Не нужно давать учительнице по литературе шанс лишний раз сорваться на мне. Шилова Лидия Владиславовна (у нас классе, да и во всей школе её звали по бандитской кличке, связанной с её фамилией) относилась к тому числу преподавателей, с которыми у меня были натянутые отношения. Мало того, что Лидия Владиславовна плотно дружила с Кобякиным Павлом Валентиновичем, так она до сих пор не может мне простить неуважительного отношения к русским писателям-классикам. А всё из-за того, что я пару раз негативно высказалась об «Анне Карениной» и «Тихом доне».
Я всего лишь высказала свое мнение о романах. Откуда же мне было знать, что это мнение просто обязано было быть исключительно позитивным. А я имела неосторожность крайне не лестно отозваться и об этих книгах, и о других произведениях русской литературы. Плюс ко всему, что вообще сыграло роль масла в костре, я сравнила русскую и французскую классику. Сравнение вышло не в пользу первой.

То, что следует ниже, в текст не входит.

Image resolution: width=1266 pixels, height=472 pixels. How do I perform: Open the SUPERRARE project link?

И что тут начало-ось… За оставшиеся десять минут урока меня заклеймили «польской интервенткой», «русофобкой», и даже вспомнили мне поляков в рядах вермахта. Я ещё, на свою беду, на последнее обвинение ответила упоминанием генерала Власова и печально известных РОНА.
В итоге мне влепили две двойки (две двойки за один урок, Карл!) в дневник, и жирнючую такую двойку (учительница её несколько раз остервенением обвела) в журнале.

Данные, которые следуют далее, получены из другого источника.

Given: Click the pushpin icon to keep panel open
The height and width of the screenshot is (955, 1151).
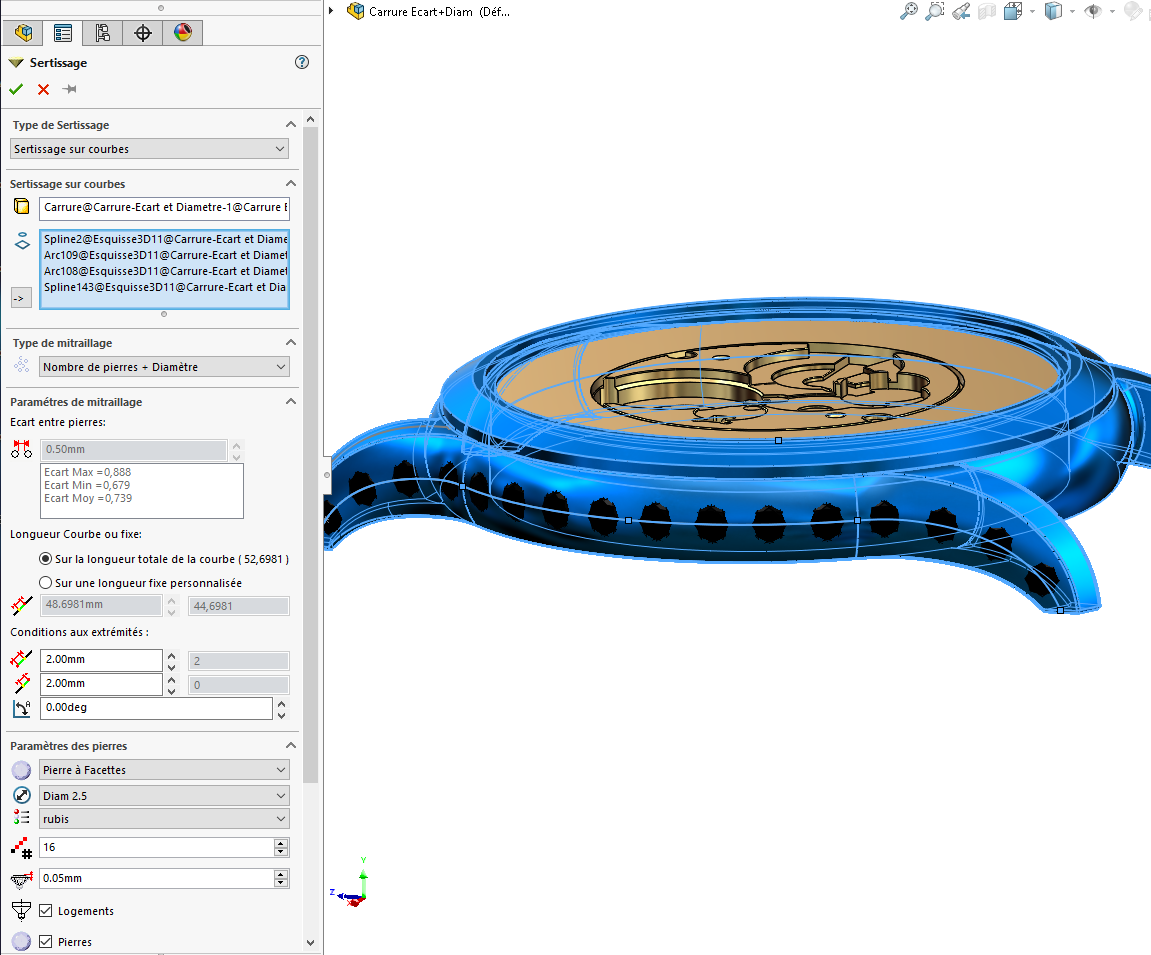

— Всем добрый день, — привычным властным голосом произнесла Лидия Владиславовна, поставив свою сумку на наш стол.
— Добрый день, — ленивым и нестройным хором поздоровался наш класс.

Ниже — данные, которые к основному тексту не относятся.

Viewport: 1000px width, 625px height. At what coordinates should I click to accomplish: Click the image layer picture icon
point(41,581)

Я скосила глаза на пустующее место возле себя.
— «Лера, — мысленно с досадой простонала я. — У нас же сегодня контрольная!..»
Я почти не сомневалась, что моя лучшая подруга об этом забыла, и решила сегодня утречком выспаться за счет парочки первых уроков. Отлично. А отдуваться мне придется за нас двоих. Потому что, большинство учителей почему-то искренне считают, что я могу повлиять на Лерку, и просто не хочу. А если не могу, то, по их мнению, нечего и дружить с «троичницей, прогульщицей и совершенно не управляемой дикаркой».
После звонка Лидия Владиславовна подняла весь класс, и заставила всех отвечать на вопросы относительно «Бедной Лизы». Шилова обожала устраивать такие вот летучки, задавая вопросы наугад разным ученикам. В этот раз пятеро учеников нашего класса схлопотали двойки в дневники.
Когда все сели, Лидия Владиславовна с издевательской торжественностью объявила:
— А теперь, нас порадует своими широкими познаниями в литературе непревзойденный специалист и опытный литературный критик…
Я закрыла глаза, и обреченно опустила голову.
— Лазовская! — со предвкушением произнесла Шилова. — Расскажи-ка нам всем о характере Эраста, и его любви к Лизе…
В общем урок литературы прошел не слишком спокойно, но довольно успешно. Хотя, могло быть и лучше. Контрольную я написала хорошо, но уверена, что Шило, как обычно снизит мне оценку. За Леру, в частности. А также за Льва Толстого, за Чехова, за Шолохова и многих других, «попранных» мною писателей.
Следующим уроком у нас была геометрия. И перемена оказалась слишком короткой, чтобы я успела еще раз переговорить с парнями. И убедить больше не делать таких опасных глупостей. Но я не успела.
Порывистой походкой, глядя вперед исподлобья, в класс буквально ворвался Исидор Игоревич.
Как только он вошел, я ощутила, как мгновенно усилилась пляшущая на сердце тревога. Как чувство опасности медленно, но жестко затянуло узлы на горле, животе и в груди.
Раскрыв тетрадь по геометрии, я украдкой наблюдала за учителем.
Исидор Игоревич сегодня был в черном пиджаке, поверх свитера и горчичного цвета брюках, из-под которых чернели зимние ботинки.
Выглядел Капитонов рассеянным и сбитым с толку.
— Добрый день, — гаркнул он. — Зап-писываем п-пожалуйста… В-векторы и координаты.
Капитонов шумно сглотнул. Я с опаской наблюдала за ним.
Что с ним? Почему он так заикается?
Позади меня раздался шепот и тихое хихиканье. Я обеспокоенное оглянулась. И у меня в раз сдавило сердце.
Лаптев и Голубев глядели на учителя с откровенной насмешкой и пренебрежением.